From The Parallax Review Vaults: Due Date (2010)

The following review originally was written for The Parallax Review, a film review site of which I was the co-founder and managing editor. I have decided to collect the writings I did for The Parallax Review and preserve them here. I will be posting a few of these older pieces every week. My review of Due Date was for the “In Theatres” section of The Parallax Review.

by Matt Wedge, Managing Editor

It’s a credit to Robert Downey, Jr., and Zach Galifianakis that Due Date works as well as it does. They share a chemistry and loose style that makes many of their scenes together feel like they’re improvising their dialogue and actions. It lends a high-wire feel to the proceedings that increases the entertainment value. Watching them spin funny bits out of shopworn gags lifted wholesale from films like Planes, Trains & Automobiles and The Big Lebowski is worth the price of admission, even if the script that they are working overtime to breathe life into is nothing more than your average road trip comedy.

Downey, Jr., plays Peter, a high-strung architect trying to travel from Atlanta to Los Angeles for the scheduled C-section birth of his first child. Through contrived circumstances involving mixed-up baggage with Ethan (Galifianakis), an obnoxious aspiring actor, they are both kicked off their flight and put on the no-fly list. Thus begins a cross-country odyssey that finds the odd couple relying on each other to make it to their destination.

At this point in cinematic history, the story has been told so many times, it writes itself: Ethan is the gregarious, socially awkward schlub who will make life miserable for the uptight Peter. Along the way, he will teach Peter to loosen up and embrace life through his outrageous shenanigans. These movies tend not to work on me because I usually find myself identifying with the “uptight jerk.” When paired with the unbearably obnoxious “free spirit,” more often than not, I find the uptight jerk to be sane and responding in a rational manner to the over-the-top demonstrations he’s faced with. Only the combined talents of John Hughes, Steve Martin, and John Candy have managed to make this formula work for me in the past.

But director Todd Phillips and his writers do two smart things to tweak the formula and make it work:

  1. They make Peter truly unlikable.

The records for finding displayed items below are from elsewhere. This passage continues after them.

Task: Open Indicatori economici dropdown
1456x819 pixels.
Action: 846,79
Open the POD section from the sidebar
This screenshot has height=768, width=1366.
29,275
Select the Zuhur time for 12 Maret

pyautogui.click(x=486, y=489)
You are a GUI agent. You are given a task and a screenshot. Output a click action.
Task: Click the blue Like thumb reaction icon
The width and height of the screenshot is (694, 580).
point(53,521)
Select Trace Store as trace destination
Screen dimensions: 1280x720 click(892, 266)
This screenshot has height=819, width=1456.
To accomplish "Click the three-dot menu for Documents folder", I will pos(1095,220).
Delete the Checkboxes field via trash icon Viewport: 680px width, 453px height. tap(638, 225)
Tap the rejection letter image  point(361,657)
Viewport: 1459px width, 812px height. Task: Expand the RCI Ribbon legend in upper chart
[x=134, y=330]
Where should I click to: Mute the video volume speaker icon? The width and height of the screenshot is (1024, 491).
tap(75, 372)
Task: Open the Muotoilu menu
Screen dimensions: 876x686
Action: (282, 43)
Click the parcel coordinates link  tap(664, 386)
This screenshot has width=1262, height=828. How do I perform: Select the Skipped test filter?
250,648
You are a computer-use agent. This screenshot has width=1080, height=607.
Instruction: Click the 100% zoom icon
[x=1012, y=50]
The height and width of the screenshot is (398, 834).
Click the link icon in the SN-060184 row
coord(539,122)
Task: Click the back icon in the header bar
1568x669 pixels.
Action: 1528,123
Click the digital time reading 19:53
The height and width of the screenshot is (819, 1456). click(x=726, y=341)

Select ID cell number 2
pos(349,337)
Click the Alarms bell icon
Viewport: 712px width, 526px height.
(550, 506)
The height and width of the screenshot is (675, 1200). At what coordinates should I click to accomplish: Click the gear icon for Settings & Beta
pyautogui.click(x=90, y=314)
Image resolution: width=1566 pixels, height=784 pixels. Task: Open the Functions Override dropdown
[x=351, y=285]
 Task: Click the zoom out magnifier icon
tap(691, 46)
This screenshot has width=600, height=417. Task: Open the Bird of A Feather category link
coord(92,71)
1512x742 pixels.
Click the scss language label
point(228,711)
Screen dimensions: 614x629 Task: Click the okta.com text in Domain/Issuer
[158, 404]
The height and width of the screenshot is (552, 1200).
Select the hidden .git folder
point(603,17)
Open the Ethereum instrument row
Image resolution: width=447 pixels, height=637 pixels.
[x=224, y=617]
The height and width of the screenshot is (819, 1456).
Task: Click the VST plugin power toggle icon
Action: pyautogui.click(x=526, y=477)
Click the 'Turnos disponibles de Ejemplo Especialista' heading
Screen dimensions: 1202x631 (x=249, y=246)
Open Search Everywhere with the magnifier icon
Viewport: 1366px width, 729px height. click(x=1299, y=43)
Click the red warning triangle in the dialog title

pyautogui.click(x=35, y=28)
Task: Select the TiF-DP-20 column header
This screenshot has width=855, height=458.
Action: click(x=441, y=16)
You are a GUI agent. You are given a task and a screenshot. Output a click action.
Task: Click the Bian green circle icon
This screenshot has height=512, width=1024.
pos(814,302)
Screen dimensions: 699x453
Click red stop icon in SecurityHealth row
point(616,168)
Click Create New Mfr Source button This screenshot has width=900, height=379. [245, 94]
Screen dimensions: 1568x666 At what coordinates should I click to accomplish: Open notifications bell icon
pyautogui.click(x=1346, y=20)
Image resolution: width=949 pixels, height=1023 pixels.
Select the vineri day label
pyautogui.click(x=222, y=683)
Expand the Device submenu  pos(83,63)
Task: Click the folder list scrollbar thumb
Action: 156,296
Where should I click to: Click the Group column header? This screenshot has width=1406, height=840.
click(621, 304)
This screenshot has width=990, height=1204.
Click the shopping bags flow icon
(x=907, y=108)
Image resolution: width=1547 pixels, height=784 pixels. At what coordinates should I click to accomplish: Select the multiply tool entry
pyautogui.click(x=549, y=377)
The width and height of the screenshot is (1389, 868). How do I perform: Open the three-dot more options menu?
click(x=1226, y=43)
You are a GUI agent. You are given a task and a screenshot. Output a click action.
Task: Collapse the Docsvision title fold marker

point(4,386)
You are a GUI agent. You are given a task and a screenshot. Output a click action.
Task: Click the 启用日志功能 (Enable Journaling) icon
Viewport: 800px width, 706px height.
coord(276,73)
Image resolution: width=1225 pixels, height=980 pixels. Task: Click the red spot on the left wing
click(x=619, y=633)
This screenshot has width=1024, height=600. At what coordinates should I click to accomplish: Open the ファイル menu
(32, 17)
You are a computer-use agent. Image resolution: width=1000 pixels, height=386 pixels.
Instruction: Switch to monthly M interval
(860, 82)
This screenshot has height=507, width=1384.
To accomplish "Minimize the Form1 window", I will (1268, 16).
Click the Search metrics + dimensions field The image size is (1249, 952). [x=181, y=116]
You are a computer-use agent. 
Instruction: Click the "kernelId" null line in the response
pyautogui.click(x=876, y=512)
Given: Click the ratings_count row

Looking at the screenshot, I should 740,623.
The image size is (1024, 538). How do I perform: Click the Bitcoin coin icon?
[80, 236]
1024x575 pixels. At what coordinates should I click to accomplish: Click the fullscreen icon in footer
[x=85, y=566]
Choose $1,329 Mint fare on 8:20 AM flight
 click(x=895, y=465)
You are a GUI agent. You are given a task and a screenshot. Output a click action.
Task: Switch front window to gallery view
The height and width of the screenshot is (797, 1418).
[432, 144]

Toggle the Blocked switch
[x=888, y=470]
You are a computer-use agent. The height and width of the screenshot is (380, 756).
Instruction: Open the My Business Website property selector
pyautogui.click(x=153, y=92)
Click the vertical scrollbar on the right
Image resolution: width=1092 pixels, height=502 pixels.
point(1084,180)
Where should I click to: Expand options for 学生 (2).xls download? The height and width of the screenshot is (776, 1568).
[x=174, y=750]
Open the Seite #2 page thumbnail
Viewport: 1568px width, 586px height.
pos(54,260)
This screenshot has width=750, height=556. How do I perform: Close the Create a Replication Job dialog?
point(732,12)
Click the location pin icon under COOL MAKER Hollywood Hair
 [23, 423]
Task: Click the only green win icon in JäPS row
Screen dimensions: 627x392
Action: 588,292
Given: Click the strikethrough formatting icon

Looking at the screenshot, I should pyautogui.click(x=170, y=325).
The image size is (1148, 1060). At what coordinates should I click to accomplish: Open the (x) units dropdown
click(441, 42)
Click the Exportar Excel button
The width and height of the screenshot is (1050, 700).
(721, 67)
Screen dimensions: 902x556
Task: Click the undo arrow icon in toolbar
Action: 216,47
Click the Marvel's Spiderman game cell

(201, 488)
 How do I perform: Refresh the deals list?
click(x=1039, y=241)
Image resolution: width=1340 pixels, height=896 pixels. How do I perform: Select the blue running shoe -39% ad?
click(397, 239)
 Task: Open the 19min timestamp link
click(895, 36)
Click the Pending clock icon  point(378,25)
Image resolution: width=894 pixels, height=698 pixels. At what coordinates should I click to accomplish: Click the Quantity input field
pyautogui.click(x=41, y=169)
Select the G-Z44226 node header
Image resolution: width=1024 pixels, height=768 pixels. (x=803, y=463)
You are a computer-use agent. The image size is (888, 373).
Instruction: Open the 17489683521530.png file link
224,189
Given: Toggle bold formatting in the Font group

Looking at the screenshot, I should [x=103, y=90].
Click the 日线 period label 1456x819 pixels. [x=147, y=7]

His behavior may be from stress about becoming a father and the psychological damage of being abandoned when he was a child, but that doesn’t make him any less of an actual jerk. It gives Downey, Jr., a true transformation to play that isn’t completely unbelievable.
  2. They let Ethan go so far over-the-top that you aren’t supposed to look to him to teach Peter a moral about life. At times, his behavior is so inappropriate that you start to wonder if he views his life as one big acting exercise and wants to see how people respond to his performance.

In the hands of less confident performers, the temptation would be to go too far in making their characters sympathetic or, in the opposite direction, too outrageous. Thankfully, Downey, Jr., and Galifianakis strike the right balance and never betray their performances with sudden swings into maudlin territory. Even when Peter is describing how his father abandoned him or Ethan is mourning his dead father, the actors manage to make the transition to a more serious tone believable. In this ridiculous movie, that is impressive.

Even though the leads give it their all, Phillips is unable to completely avoid all the pitfalls of the road movie. Peter and Ethan end up on side trips where they encounter characters that are only partially formed collections of quirks. This would be more forgivable if these characters revealed something about Peter and Ethan. But other than a brief visit with a drug dealer (Juliette Lewis), none of these detours offer much in the way of laughs or character development.

As with the better road movies, Due Date is at its best when it sticks with its two leads. Thankfully, that seems to be a fact that Phillips realizes. Together, Downey, Jr., and Galifianakis provide enough laughs to glide the film over a few rough spots. It may not be a classic of the genre, but at least it’s consistently funny. That’s more than I can say for the majority of comedies that have recently come out of Hollywood.